## 文書の一節

--------------------------------------------------

かちかが生きてる

日記を書くよ

2024.4.24 休職するぞ!

 

一ヶ月休職することになった。

適応障害だ。

 

しかし、休職すると決まった瞬間なんだか元気で、休職するのが怖くなってきている。

休職ブルー(類語:マリッジブルー)だと思う。

 

 

しんどくてしんどくて仕方なくて、ようやく休めると思ったら途端に元気になる。そうして、「何だ、元気じゃん!休む必要ないね!」と思って休みの予定を取り消して、後になって泣きを見た経験が山のようにある。

その時元気になったとて、「休みが取れる」という目先のご褒美で刹那的にハッピーになっているだけなのだから。その元気の源であるお休みの予定を取り消しなんてしたら、ギリギリ残っていた気力も使い果たしてボロボロになるのは目に見えているのだ。

分かっているのに、いつも「元気なのに休んでいいの?」「休む必要なんてないんじゃない?」と思って、いつも失敗をする。

--------------------------------------------------

## 提供データ
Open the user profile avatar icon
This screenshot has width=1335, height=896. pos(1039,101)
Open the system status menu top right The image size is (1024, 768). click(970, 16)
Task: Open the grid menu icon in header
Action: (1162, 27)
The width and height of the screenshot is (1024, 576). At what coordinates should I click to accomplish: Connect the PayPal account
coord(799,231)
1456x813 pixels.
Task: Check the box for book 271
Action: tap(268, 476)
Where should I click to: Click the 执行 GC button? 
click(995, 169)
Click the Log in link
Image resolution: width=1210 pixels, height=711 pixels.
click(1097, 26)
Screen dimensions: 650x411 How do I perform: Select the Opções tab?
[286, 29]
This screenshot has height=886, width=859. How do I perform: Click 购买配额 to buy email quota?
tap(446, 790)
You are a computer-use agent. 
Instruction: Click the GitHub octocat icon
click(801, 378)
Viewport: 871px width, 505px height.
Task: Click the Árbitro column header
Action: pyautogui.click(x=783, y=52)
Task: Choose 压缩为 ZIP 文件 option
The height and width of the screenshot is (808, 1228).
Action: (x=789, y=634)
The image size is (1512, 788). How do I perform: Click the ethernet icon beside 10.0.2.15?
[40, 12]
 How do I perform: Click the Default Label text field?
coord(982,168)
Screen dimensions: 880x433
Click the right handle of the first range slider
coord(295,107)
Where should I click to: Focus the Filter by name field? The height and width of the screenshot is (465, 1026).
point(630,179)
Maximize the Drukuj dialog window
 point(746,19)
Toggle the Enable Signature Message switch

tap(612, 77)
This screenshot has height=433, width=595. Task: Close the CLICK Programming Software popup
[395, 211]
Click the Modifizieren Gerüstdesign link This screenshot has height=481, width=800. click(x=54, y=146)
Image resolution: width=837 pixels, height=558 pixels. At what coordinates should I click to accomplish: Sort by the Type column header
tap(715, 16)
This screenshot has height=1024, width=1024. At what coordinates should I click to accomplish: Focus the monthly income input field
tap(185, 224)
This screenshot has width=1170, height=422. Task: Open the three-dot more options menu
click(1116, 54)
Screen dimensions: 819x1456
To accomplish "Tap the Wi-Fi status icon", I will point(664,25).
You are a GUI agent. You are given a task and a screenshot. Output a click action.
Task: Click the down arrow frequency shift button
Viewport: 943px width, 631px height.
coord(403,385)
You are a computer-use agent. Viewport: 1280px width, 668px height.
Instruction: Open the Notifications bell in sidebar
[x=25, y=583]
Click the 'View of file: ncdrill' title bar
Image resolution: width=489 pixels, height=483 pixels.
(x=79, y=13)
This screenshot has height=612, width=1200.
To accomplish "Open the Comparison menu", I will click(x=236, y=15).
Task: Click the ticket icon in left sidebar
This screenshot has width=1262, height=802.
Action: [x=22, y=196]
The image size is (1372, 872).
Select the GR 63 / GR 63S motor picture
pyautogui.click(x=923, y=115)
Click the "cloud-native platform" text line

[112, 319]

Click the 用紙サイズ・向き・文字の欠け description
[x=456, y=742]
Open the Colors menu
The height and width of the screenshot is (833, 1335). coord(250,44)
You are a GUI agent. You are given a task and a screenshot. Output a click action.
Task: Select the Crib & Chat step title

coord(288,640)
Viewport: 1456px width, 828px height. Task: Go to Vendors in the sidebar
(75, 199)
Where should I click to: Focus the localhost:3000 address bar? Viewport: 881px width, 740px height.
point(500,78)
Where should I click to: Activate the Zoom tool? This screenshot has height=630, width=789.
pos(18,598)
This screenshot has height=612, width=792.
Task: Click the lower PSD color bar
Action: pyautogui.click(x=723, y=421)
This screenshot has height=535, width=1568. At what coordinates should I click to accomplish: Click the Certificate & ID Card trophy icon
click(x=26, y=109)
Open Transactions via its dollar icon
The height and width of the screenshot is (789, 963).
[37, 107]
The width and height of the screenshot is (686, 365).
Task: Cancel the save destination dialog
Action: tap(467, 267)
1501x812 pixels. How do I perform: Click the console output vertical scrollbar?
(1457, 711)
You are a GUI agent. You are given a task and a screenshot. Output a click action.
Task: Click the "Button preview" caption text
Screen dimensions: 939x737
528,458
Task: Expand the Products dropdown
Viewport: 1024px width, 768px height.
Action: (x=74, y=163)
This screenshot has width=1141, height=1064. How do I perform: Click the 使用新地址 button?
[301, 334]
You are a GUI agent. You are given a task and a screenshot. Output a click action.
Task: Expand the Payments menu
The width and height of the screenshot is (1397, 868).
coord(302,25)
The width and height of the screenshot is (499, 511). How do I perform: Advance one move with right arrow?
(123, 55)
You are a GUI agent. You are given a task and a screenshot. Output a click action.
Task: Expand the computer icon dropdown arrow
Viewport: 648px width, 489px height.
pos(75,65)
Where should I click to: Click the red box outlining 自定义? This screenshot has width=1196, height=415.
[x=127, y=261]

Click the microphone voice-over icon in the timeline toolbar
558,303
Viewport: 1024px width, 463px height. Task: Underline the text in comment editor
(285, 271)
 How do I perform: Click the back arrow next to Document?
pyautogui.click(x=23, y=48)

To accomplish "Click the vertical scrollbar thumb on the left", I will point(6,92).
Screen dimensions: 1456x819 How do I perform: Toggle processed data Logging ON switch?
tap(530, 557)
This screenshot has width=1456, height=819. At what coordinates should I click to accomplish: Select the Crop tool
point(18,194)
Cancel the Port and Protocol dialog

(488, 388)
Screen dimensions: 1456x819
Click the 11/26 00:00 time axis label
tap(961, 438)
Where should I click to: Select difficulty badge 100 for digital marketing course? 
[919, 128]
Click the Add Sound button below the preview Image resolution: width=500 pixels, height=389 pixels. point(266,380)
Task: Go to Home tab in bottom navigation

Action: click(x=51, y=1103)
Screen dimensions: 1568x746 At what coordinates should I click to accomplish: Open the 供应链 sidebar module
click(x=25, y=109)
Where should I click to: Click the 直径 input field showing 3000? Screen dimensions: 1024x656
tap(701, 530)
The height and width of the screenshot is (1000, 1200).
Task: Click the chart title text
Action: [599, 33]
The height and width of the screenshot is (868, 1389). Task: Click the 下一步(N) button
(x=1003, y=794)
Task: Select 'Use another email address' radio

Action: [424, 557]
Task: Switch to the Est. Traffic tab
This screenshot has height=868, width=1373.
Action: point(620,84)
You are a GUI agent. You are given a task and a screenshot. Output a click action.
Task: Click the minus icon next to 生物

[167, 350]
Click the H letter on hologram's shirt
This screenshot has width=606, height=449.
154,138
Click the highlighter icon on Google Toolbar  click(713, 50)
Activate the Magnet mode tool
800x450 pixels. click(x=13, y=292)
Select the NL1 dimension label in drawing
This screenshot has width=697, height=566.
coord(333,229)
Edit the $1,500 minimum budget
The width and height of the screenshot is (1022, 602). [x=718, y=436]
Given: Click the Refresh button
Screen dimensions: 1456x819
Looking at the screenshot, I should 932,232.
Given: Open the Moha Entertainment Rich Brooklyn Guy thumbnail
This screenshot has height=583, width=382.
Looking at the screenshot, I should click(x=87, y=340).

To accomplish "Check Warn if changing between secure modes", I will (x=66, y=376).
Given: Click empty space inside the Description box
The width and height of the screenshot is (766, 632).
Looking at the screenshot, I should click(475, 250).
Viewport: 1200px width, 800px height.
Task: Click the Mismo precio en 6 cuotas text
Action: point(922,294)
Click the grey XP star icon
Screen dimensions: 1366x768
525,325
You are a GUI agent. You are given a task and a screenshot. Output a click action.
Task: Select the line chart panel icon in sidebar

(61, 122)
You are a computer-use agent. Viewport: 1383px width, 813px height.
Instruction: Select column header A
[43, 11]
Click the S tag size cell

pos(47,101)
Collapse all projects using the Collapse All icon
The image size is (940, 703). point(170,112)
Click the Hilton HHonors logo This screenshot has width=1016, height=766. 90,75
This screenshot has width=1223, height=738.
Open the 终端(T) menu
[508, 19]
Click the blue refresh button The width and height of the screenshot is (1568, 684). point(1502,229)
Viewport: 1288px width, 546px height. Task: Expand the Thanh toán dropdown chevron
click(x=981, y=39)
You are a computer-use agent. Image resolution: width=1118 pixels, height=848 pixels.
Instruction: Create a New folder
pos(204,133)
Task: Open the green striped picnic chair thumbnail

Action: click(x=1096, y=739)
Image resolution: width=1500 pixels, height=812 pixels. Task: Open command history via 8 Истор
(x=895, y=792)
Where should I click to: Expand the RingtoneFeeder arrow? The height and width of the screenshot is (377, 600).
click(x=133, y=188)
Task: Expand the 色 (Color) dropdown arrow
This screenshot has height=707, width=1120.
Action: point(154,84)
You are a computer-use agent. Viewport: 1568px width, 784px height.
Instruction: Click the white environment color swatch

--------------------------------------------------

## 課題の目的 A
次の記述(i)〜(iii)がこの日記の内容と合っているかを判断せよ。それぞれ「はい」か「いいえ」で答え、決め手となる日記の言葉をそのまま引用すること。
(i) 書き手は一ヶ月休職することになった。
(ii) 休職が決まった瞬間、書き手はひどく落ち込んだ。
(iii) 書き手には、休みの予定を取り消して後で後悔した経験がほとんどない。
## 課題の目的 B
この日記の「しんどくてしんどくて仕方なく」から「と思って、いつも失敗をする。」までを一字も変えずに書き写すこと。

## 演習の解答 A
(i) はい。「一ヶ月休職することになった。」
(ii) いいえ。「休職すると決まった瞬間なんだか元気で」
(iii) いいえ。「後になって泣きを見た経験が山のようにある。」

## 演習の解答 B
しんどくてしんどくて仕方なくて、ようやく休めると思ったら途端に元気になる。そうして、「何だ、元気じゃん!休む必要ないね!」と思って休みの予定を取り消して、後になって泣きを見た経験が山のようにある。

その時元気になったとて、「休みが取れる」という目先のご褒美で刹那的にハッピーになっているだけなのだから。その元気の源であるお休みの予定を取り消しなんてしたら、ギリギリ残っていた気力も使い果たしてボロボロになるのは目に見えているのだ。

分かっているのに、いつも「元気なのに休んでいいの?」「休む必要なんてないんじゃない?」と思って、いつも失敗をする。